Fragmento proporcionado:

La tendencia que representan estos autores está ligada a la pragmática de la escuela de Oxford (Searle y Austin). Como el propio Anscombre reconoce (1995: 186), su objetivo fundamental es tratar de establecer una teoría del sentido de los enunciados que no se limite a aquello que el propio enunciado dice directamente, sino que deba buscarlo a través de valores semánticos profundos que comportan indicaciones de naturaleza pragmática. Robrieux (1993: 30) ve este intento de la siguiente manera: Anscombre y Ducrot "se esfuerzan en resituar los actos de lenguaje en sus contextos enunciativos, rechazando que el análisis del contenido explícito del enunciado sea suficiente para comprender la argumentación". Estos valores profundos, a diferencia de lo que propone Perelman, pueden encontrarse dentro del mismo lenguaje y no se requiere buscarlos fuera del sistema lingüístico. No trascienden más que indirectamente el nivel del lenguaje y, por eso sus indicaciones no componen, como en el caso de Perelman y Toulmin, una explicación de conjunto. Anscombre y Ducrot no pretenden organizar una teoría argumentativa, sino dar explicación a ciertas deficiencias que ellos detectan en la disciplina lingüística, y por ello recurren a algunos principios de la argumentación. Es decir, se limitan al estudio de ciertos componentes lingüísticos, (se podía llamar "micronivel"), aunque traten de alejarse de un esquema semántico clásico.

Anscombre y Ducrot denominan a su teoría Pragmática Integrada. Según Plantin (1990: 37) lo llaman pragmática "porque ésta, tradicionalmente, tiene en cuenta el análisis de la enunciación entendida como el estudio de las relaciones del enunciado con las circunstancias pertinentes que envuelven su producción". Precisamente, proponen que esta pragmática esté integrada en la lengua (en oposición a una pragmática externa). En la pragmática integrada, los valores semánticos profundos comportan indicaciones de naturaleza pragmática. Estos indicadores son para ambos autores los topoï. Los topoï constituyen reglas de racionalización profunda que permiten pasar de un enunciado a una conclusión de una manera lógica y no contradictoria. Si se intenta una comparación, los topoï son lo que Toulmin denomina garante y Perelman, reglas de justicia, salvando los diferentes matices que dan lugar a concepciones diferentes, como se ha apuntado anteriormente. Los topoï son la clave que explican toda su concepción, y por ello se hace necesario profundizar más en ellos. Sus características fundamentales según Anscombre (1995: 190-191) son:

– Son principios generales que actúan de apoyo a los razonamientos. Es decir, son basamientos culturales que permiten fundamentar un enunciado y entenderlo según la concepción humana del mundo. Desde este punto de vista, puede pensarse que sí hay una conexión clara con una concepción más global del mundo.

– Son componentes intralingüísticos y, por lo tanto, se encuentran dentro de un sistema del cual extraen el sentido. Los topoï no hay que buscarlos en las concepciones personales de cada uno, sino dentro del propio sistema lingüístico.

Son palabras que remiten a sentidos particulares (a pesar de que cualquier sentido se haya de buscar en referentes externos, tal y como los propios autores reconocen).

– Por último, son graduales. Por eso se afirma que de ellos depende la fuerza argumentativa de un enunciado, la cual será más o menos grande según el topoï utilizado.

Instrucciones de trabajo:
• A. Indica si cada afirmación concuerda con el fragmento sobre la pragmática integrada. Responde sí o no y cita literalmente las palabras que lo deciden: (i) Anscombre y Ducrot pretenden organizar una teoría argumentativa. (ii) Los topoï son graduales. (iii) Los valores profundos deben buscarse fuera del sistema lingüístico.
• B. Vuelve a escribir, por favor, el tramo del fragmento sobre la pragmática integrada que va desde "Son palabras que" hasta "propios autores reconocen).".
• C. ¿Qué nombre dan Anscombre y Ducrot a su teoría, según el fragmento sobre la pragmática integrada?

Datos proporcionados:
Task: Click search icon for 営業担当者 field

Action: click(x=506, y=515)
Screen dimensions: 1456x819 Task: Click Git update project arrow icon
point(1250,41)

Los resultados:
• A.
(i) No: "Anscombre y Ducrot no pretenden organizar una teoría argumentativa"
(ii) Sí: "Por último, son graduales."
(iii) No: "pueden encontrarse dentro del mismo lenguaje y no se requiere buscarlos fuera del sistema lingüístico"

• B.
Son palabras que remiten a sentidos particulares (a pesar de que cualquier sentido se haya de buscar en referentes externos, tal y como los propios autores reconocen).

• C. Pragmática Integrada.